Я читала книжку, где героиня под конец оказывалась примой-балериной, герцогиней и девственницей. Да, девственницей — на этом и держалось напряжение сюжета. Зато в последней главе она теряла девственность на сорока страницах, со всеми анатомическими подробностями, которые так любит моя хозяйка.
Людей мужского пола она описывает несколько необычно. Например: он был высокий голубоглазый блондин. Ну, это понятно. Но она говорит: высокий голубоглазый блондин, а член у него был такой, знаете ли, — и так далее.
Я чувствую себя недостаточно компетентной, как если бы разговаривала с завсегдатаем бегов о качествах скаковых лошадей.

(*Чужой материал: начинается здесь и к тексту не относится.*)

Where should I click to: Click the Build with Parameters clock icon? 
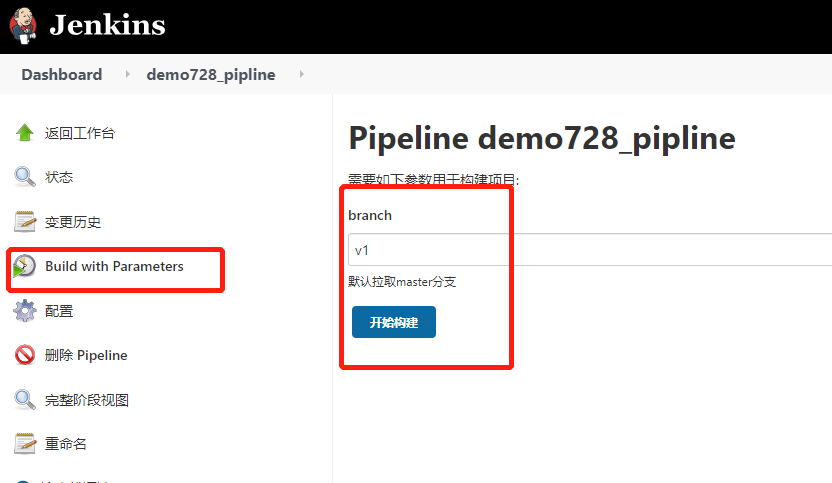[24, 266]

Но в то же время довольно уютно: атмосфера напоминает женскую консультацию, коммунальную квартиру, роддом…
У нее, как я узнаю в первый же час пребывания в пансионе, была одна беременность, да и то внематочная, от любовника — ортодоксального еврея, и закончилась выкидышем после ночи страстной любви с египтянином, кинорежиссером, очень маленького роста, но с огромным, огромным членом, а ей гинеколог строго запретил на время беременности допускать проникновение огромных членов куда не надо, но она совершенно забыла, просто вылетело из головы в тот момент, потому что ортодоксальный еврей ее не удовлетворял; а после выкидыша у нее была депрессия, она остригла свои длинные волосы и стала есть.
Есть она с тех пор не переставала, а лет прошло уже много. Так что результаты внушительные. Она мало похожа на свои фотографии.
Тут она начинает меня расспрашивать о моем житье и бытье, то есть о моих сожительствах и бытовом разложении. То ли допрос этот входит в оплаченную программу вместе с ночевкой и завтраком, то ли мой акцент ее заинтриговал.
Такое огромное, ужасающее божество сексуальной революции шестидесятых годов двадцатого века призвало меня на Страшный суд.
А что ты делала во время революции?
А мы что? Мы ничего.
Ну, мы умели слушать. С нами романы заводили, чтоб поговорить.
Нам полагалось побольше молчать, склонять голову направо-налево, кивать, понимающе улыбаться. Я поэтому считалась хорошей собеседницей. Я знала, что женщина обязана слушать и помогать мужчине сформулировать свои идеи, а не лезть с мыслями, выработанными в ее скудном умственном хозяйстве. Это из Толстого. Про эти мысли, выработанные в женском скудном умственном хозяйстве, я прочла в ранней юности у Льва Толстого. Очень было обидно, потому что мыслей у меня тогда было полно, намного больше, чем теперь, и очень хотелось их высказать. Но не поверить было нельзя — великий писатель.